No. 2 in a series on Myths, Misunderstandings, and Magical Thinking about Noise
It’s not uncommon for the “decibel” or “dB” to be discussed as if it’s a physical unit with a fixed meaning, like a kilogram. This is not correct. In truth it is an artificial shorthand for expressing energy ratios using a tidy textbook equation. In reality, measuring or interpreting actual sounds using decibels can actually be quite complex. Without the proper training, it can be downright confusing.
The misuse of decibels in a noise control context results in regulations that are unenforceable, specifications that yield no benefit, and measurement results that are all over the map. Each failure causes folks to be less hopeful about noise control, even if no noise control engineer was actually involved. In this way, decibel abuse leads to a noisier world, or at least to one that doesn’t get quieter anytime soon.
Noise control engineers are trained to navigate the alphabet soup of parameters, sift data that has been provided by others, and make measurements that are meaningful. The sooner noise control engineers are involved, the sooner the world starts getting quieter.
Decibels are used in acoustic measurements in a variety of ways, to describe both
- sound (power, intensity, and pressure) and
- vibration (acceleration, velocity, and displacement).
In particular, decibels express ratios of sound energy:
- here vs there,
- before vs after,
- incident vs transmitted,
- measured vs just audible or feelable, etc.
In order for measured decibel values to be meaningful, the form of energy and the components of the ratio must be explicit.
Human perception and noise control effectiveness vary strongly with frequency. So the energy in particular frequency ranges (bands) is often of interest. At other times it’s convenient to evaluate the overall energy in a sound, usually applying an appropriate frequency-weighting. The most common are
In order for measured decibel values to be meaningful, the frequency range and frequency weighting must be explicit.

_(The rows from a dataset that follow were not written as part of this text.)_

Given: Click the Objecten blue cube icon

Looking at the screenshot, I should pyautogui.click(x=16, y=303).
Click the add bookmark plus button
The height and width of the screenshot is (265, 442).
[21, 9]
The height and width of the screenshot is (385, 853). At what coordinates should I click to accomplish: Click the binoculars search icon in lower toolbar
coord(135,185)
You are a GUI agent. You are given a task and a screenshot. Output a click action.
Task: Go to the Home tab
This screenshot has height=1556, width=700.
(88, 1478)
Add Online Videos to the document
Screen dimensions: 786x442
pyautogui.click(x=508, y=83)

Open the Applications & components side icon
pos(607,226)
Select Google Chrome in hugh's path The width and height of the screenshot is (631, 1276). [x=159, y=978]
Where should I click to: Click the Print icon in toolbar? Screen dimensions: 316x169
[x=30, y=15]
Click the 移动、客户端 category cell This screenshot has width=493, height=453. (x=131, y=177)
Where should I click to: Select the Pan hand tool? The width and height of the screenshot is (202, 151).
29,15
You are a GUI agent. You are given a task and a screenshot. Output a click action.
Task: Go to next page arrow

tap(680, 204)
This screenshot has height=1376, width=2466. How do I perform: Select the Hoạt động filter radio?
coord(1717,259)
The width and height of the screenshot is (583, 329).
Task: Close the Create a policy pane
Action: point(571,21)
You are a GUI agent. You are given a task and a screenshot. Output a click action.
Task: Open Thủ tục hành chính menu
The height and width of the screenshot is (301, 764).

Finally, most sounds fluctuate in both amplitude and spectral content due to Impulses (e.g., firearms, snare drum), rapid variations (e.g., music, speech), and slower variations (e.g., vehicle passby, moving leafblower, change in wind direction) . Sound level meters use time constants like
- SLOW (for human perception)
- FAST (for human perception)
- PEAK (for blast damage to ears or structures)
Averaging or statistics are often used to highlight particular characteristics of the sound, such as
- LEQ (equivalent sound level over a period of time)
- LNN (statistical sound levels, such as L50 median)
- LMAX and LMIN
And of course the distance from the source, location in an interior volume, or weather conditions outdoors, affect measured sound levels.
In order for measured decibel values to be meaningful, the time constants, details of averaging and statistics, and location and conditions must be explicit.
If all this information is confusing or overwhelming to you, congratulations, you are perfectly normal. You just need help sorting it out, and that’s part of what noise control engineers do every day.